In crude terms, if the Fire Safety Bill is to be the regulatory device that is used – along with the upcoming Fire Safety Order (FSO) 2021 – to correct deficient existing building stock in England, then the Building Safety Bill (and its updates to the Building Act 1984, along with the current Building Regulations 2010-2022 and Fire Safety Regulations 2021) will be the regulatory device used to ensure that future construction of all buildings avoids the now known pitfalls of the past.

The Fire Minister told the House of Commons during the Fire Safety Bill debate that the government is going to change the first draft of the Building Safety Bill, before it is sent to parliament (October 2021). This includes requiring the:     

  • use of competent fire risk assessors     
  • recording of fire risk assessment reports     
  • publishing of their summaries and details of their premises information box and personal emergency evacuation plans.
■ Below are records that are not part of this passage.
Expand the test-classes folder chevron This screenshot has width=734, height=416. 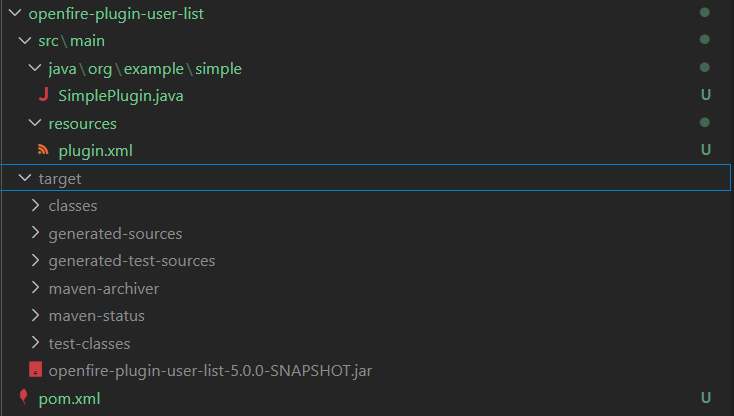pos(35,343)
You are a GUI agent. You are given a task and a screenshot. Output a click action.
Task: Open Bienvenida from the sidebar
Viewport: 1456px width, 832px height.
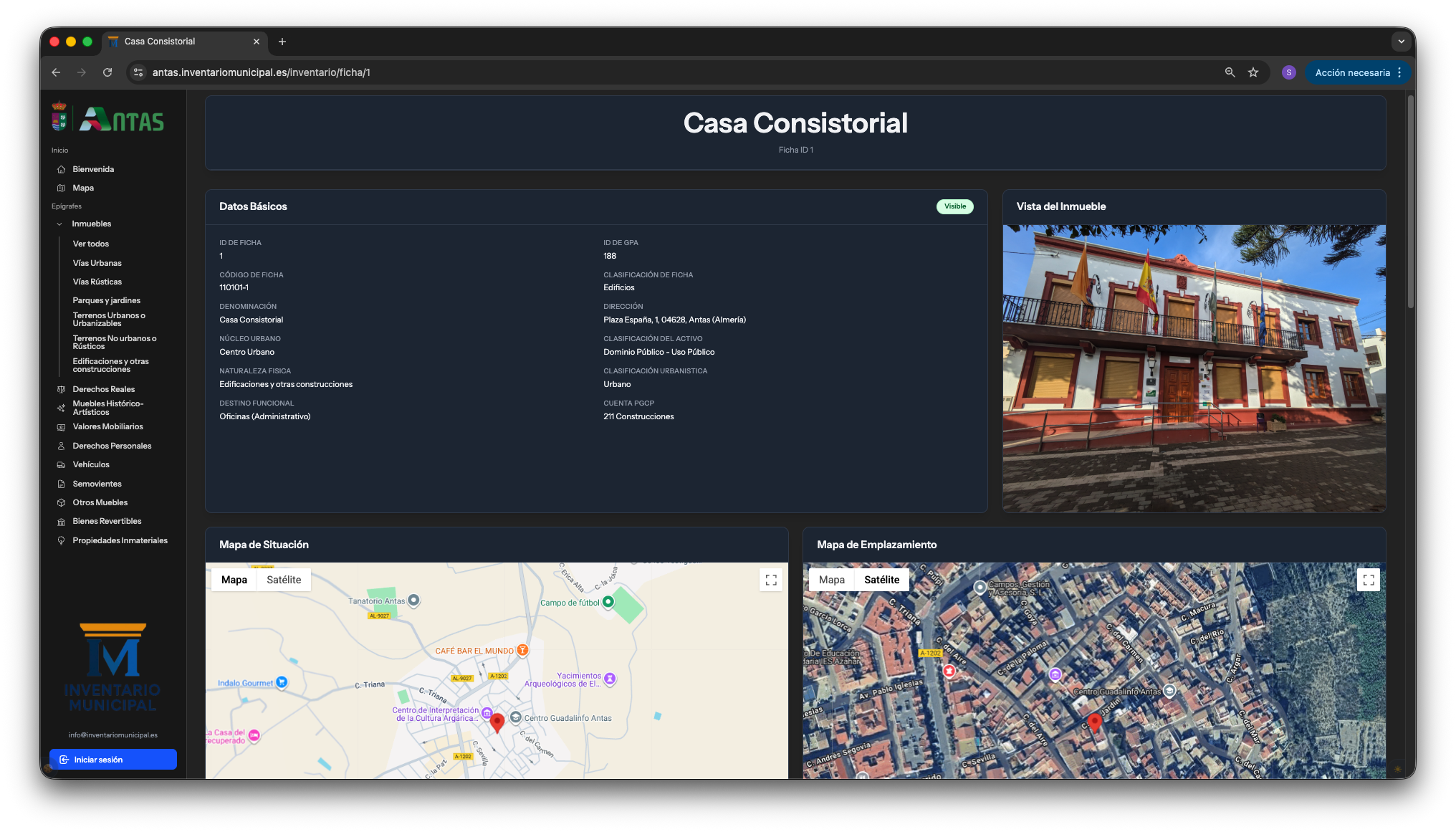pyautogui.click(x=93, y=169)
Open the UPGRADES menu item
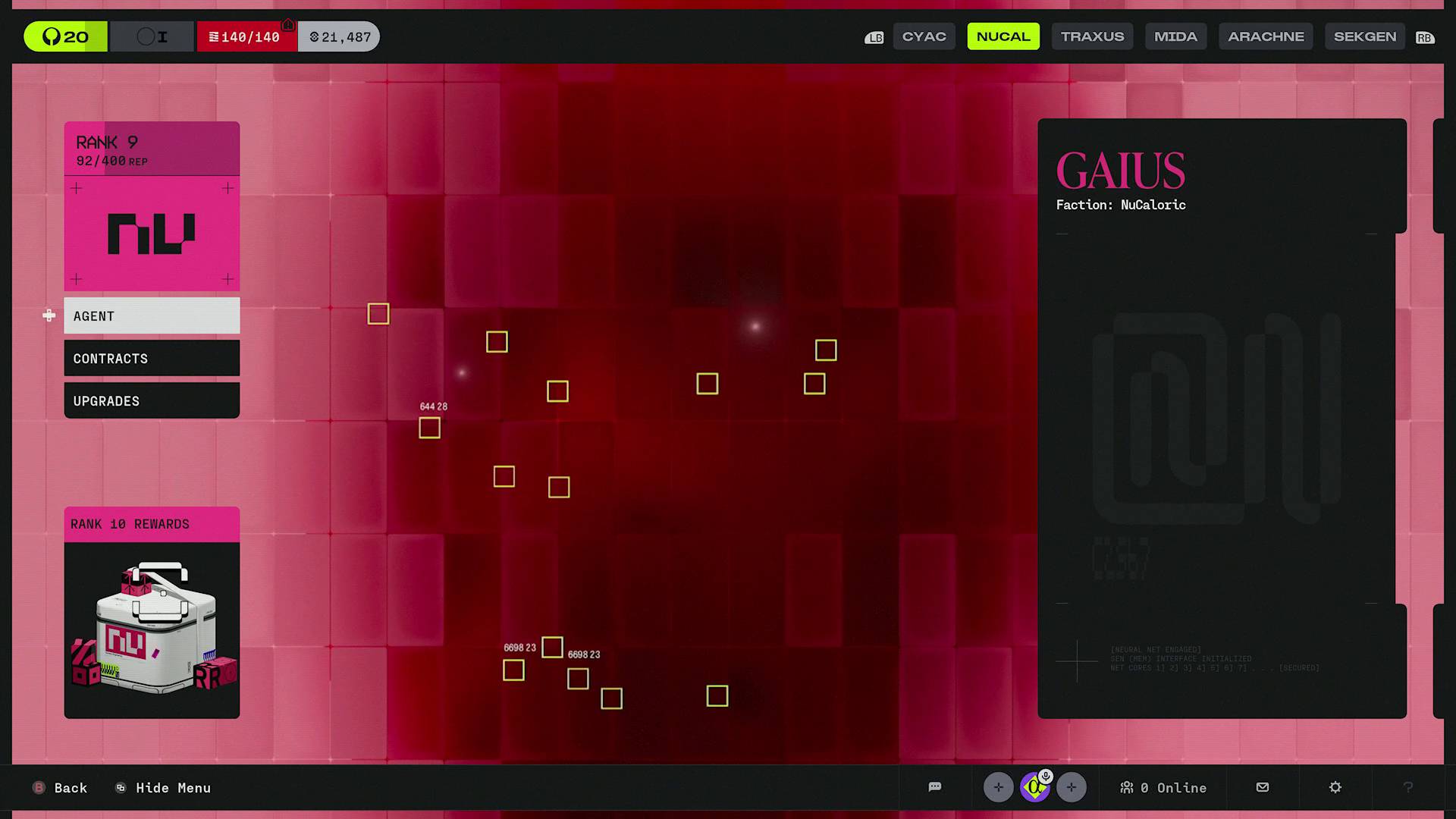1456x819 pixels. 152,400
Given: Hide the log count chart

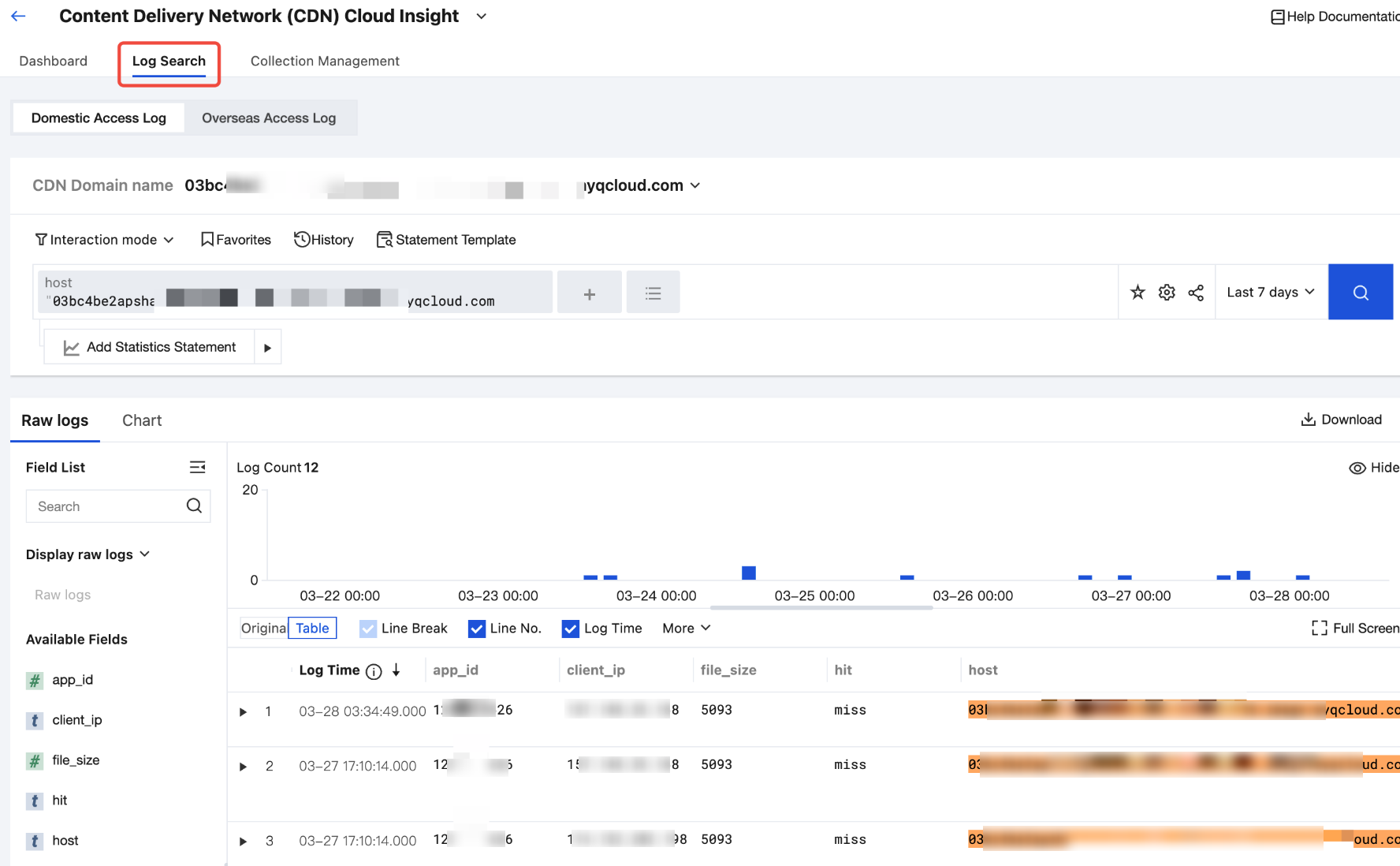Looking at the screenshot, I should 1373,468.
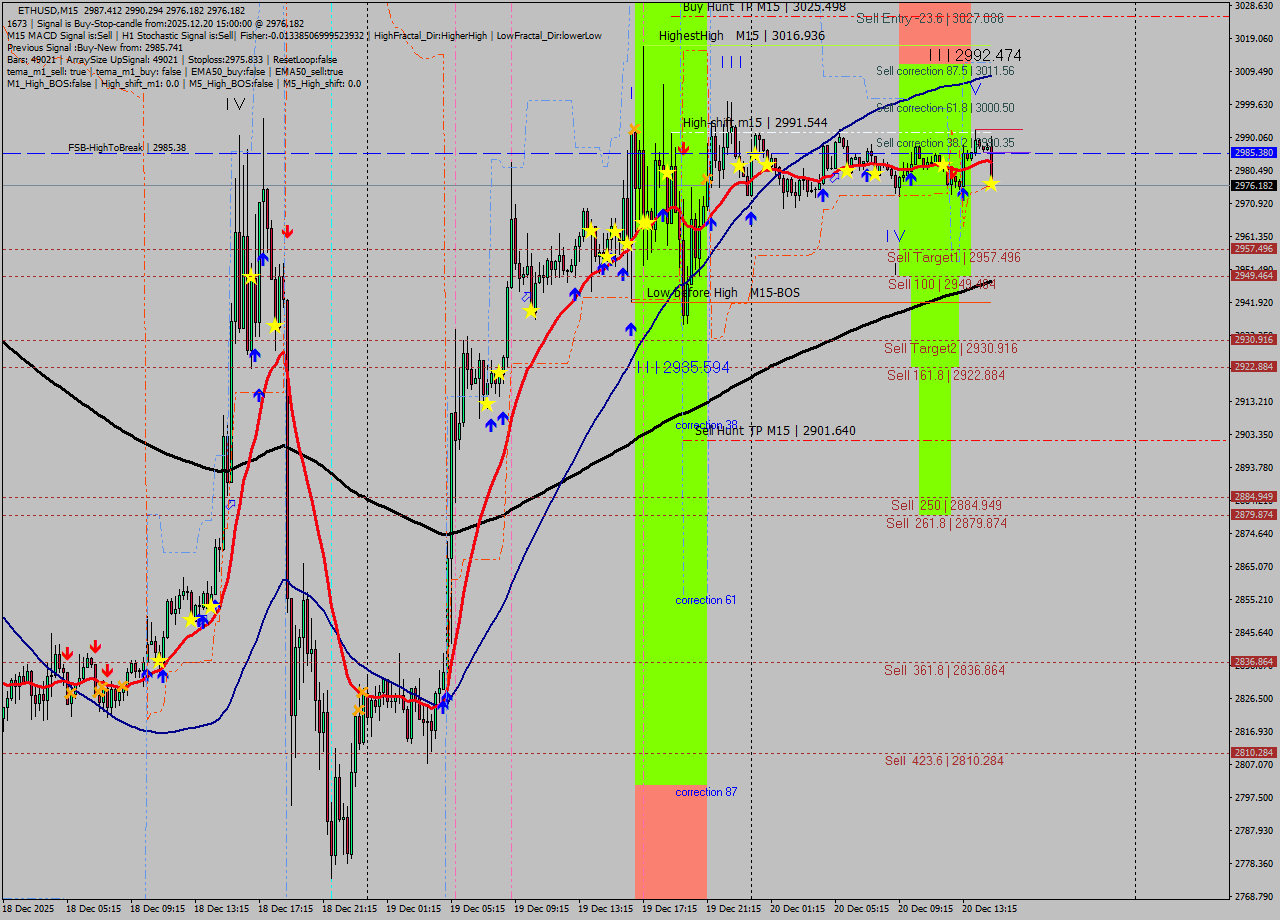
Task: Select the blue wave V marker
Action: 974,89
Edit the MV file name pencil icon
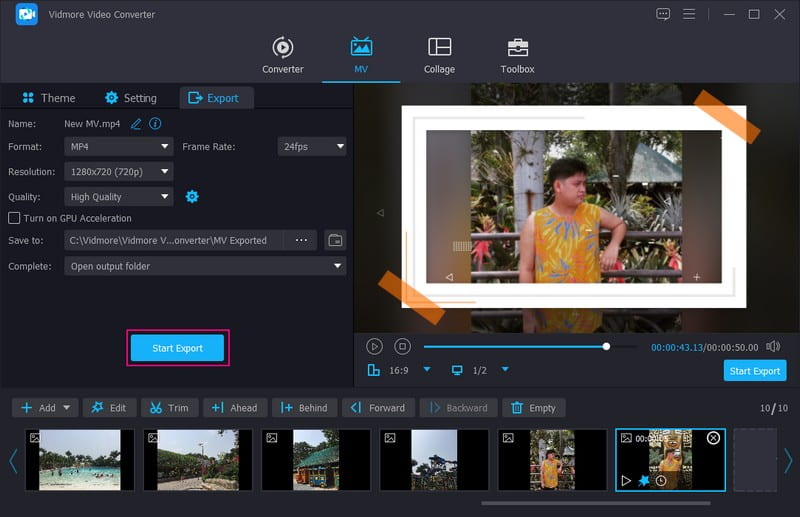The width and height of the screenshot is (800, 517). 137,124
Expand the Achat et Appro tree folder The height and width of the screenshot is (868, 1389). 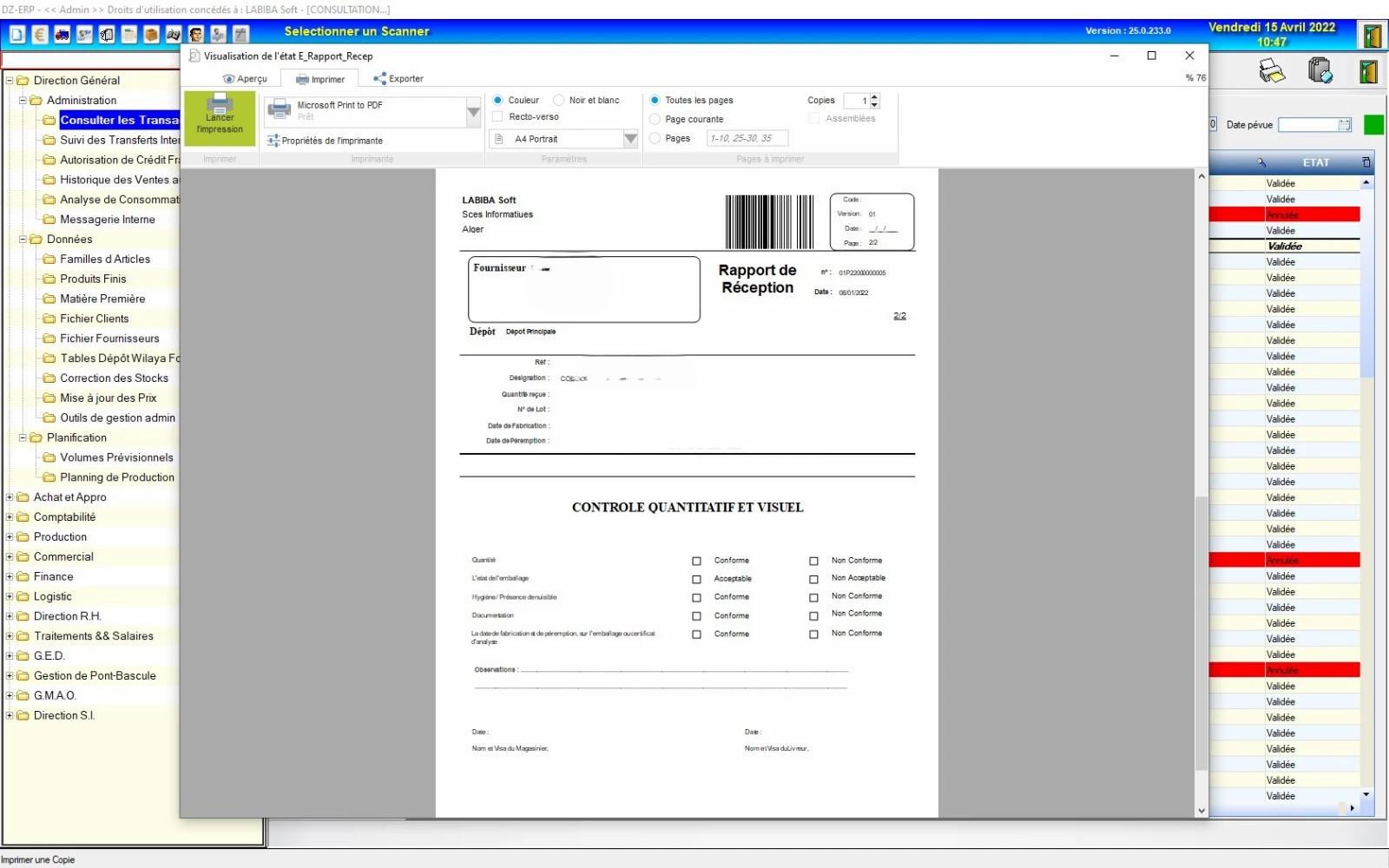[x=10, y=497]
The Building Safety Bill will be laid in parliament, following pre-legislative scrutiny by the Ministry of Housing, Communities & Local Government (MHCLG) Select Committee. When that happens, the government is likely to confirm all the recommendations of the Grenfell Inquiry’s phase 1 report and that Dame Judith Hackitt’s final report will be made law. This would be enacted by either new fire regulations being made under Article 24(1) of the FSO 2005 or, where necessary, on the face of the Building Safety Bill. This will be supported by the publication of secondary legislation drafts and the forthcoming revised FSO 2021.

Critically, the Building Safety Bill will move all court cases brought under both its new powers and the Building Act 1984 to the first tier of the High Court (Crown Court) and out of the local Magistrate’s Court. This will enable a body of case law to develop for building control issues.

Since the passing of the Health and Safety at Work Act 1974, the Health and Safety Executive (HSE) – the current regulatory home and soon-to-be godparent of the future independent Building Safety Regulator – has used its mandate to prosecute guilty parties and failed duty holders after serious incidents, casualties and deaths, as well as near-misses that had true potential for greater harm. Thus many rogue employers, sub-contractors, designers, landlords, unregulated gas-fitters and electricians have been in the Crown Court, and several have been jailed. Many have received eye-watering fines and legal costs as the 1974 law provides for unlimited fines and/or jail time.

In 2017, the Crown Court fine (under the FSO 2005 law) for the owners involved in the 2009 Lakanal House fire – the UK’s precursor to the Grenfell Tower fire – was £500,000. Alas, the “within two years” rule in the Building Act 1984 prevented building control-related charges from being brought in this case.

The Building Safety Bill also introduces duties to comply with Building Regulations on existing CDM dutyholders. New sanctions include unlimited criminal fines in respect of any failure to show that their work and/or the work they oversaw and/or were involved with adequately complied with the Building Regulations requirements (as set out in Schedule 1 of the Building Regulations 2020). Charges may be brought by the relevant building control authority up to ten years after a building safety offence was committed (significantly longer than the current two-year limit).

Alongside these much enhanced sanctions, one would anticipate that the newly announced Construction Products Safety Regulator will also be able to prevent the kind of race to the bottom as revealed by the final report from the Dame Judith Hackitt review.